┌────────
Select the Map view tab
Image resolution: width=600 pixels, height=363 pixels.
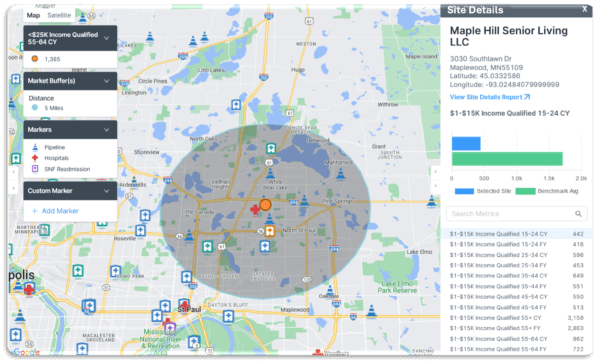[x=33, y=15]
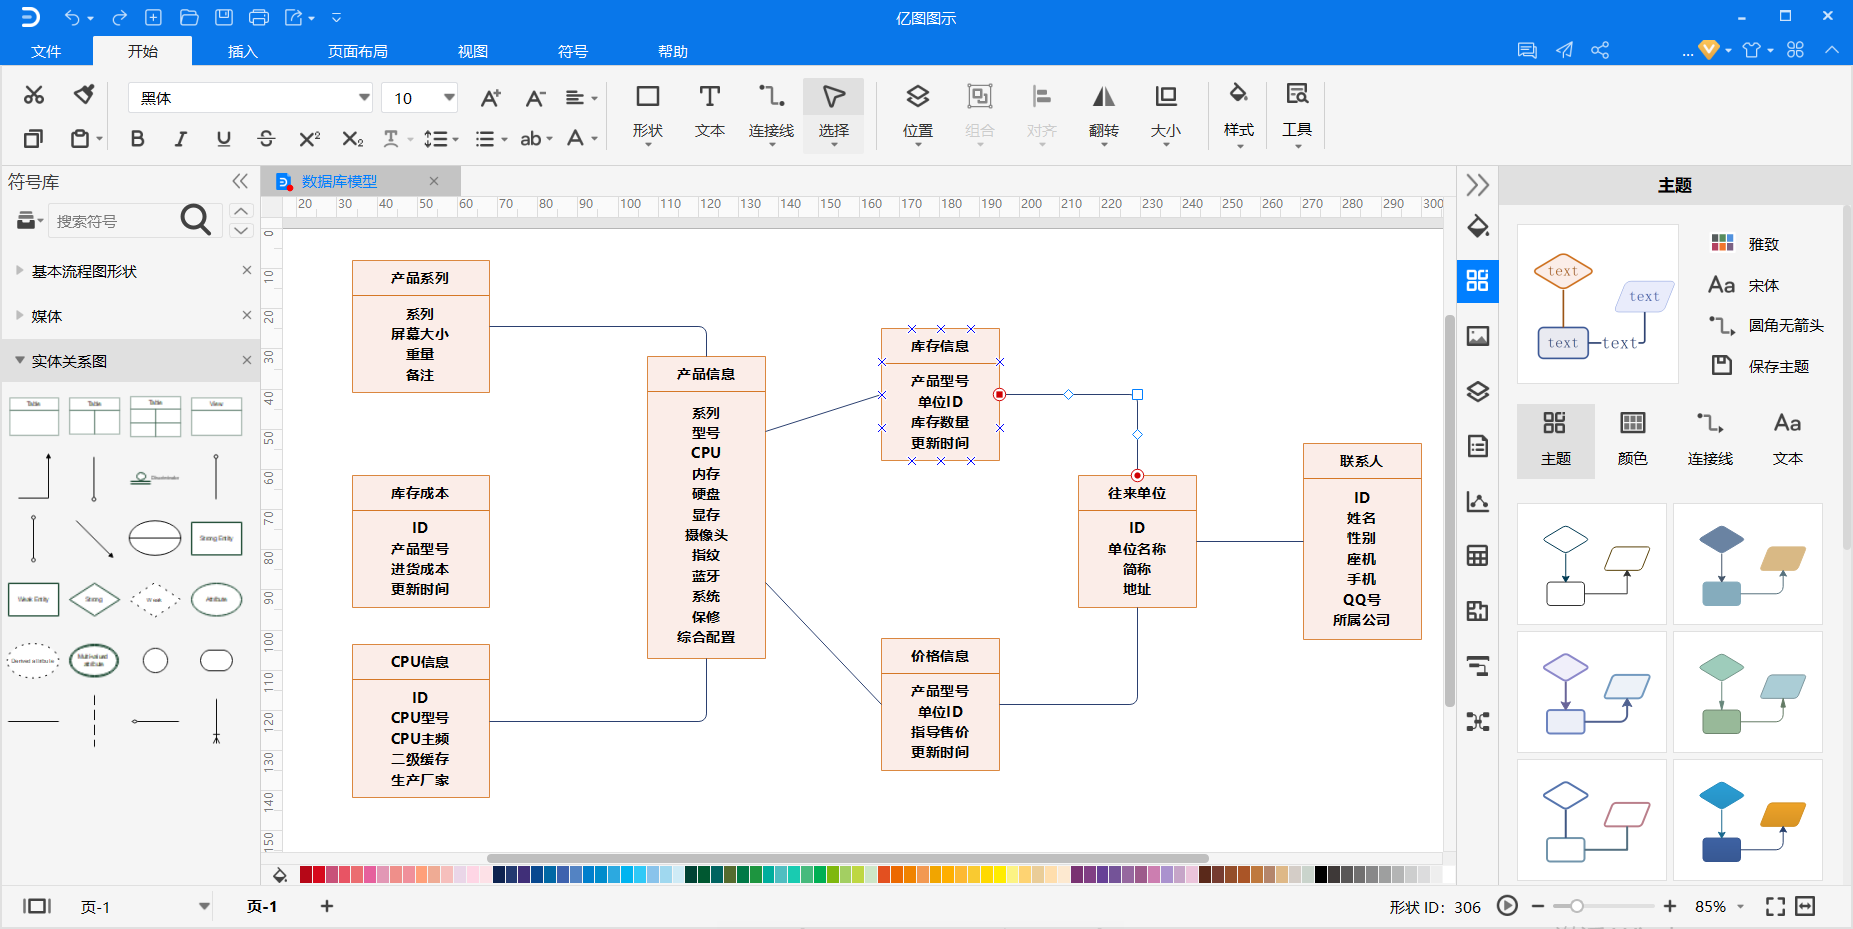Image resolution: width=1853 pixels, height=929 pixels.
Task: Open the Layers icon in the right sidebar
Action: point(1478,391)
└────────
[Required work]:
Omit every picture while copying the listing above exactly.

[Exercise result]:
Select the Map view tab
Image resolution: width=600 pixels, height=363 pixels.
[x=33, y=15]
Image resolution: width=1853 pixels, height=929 pixels.
Task: Open the Layers icon in the right sidebar
Action: point(1478,391)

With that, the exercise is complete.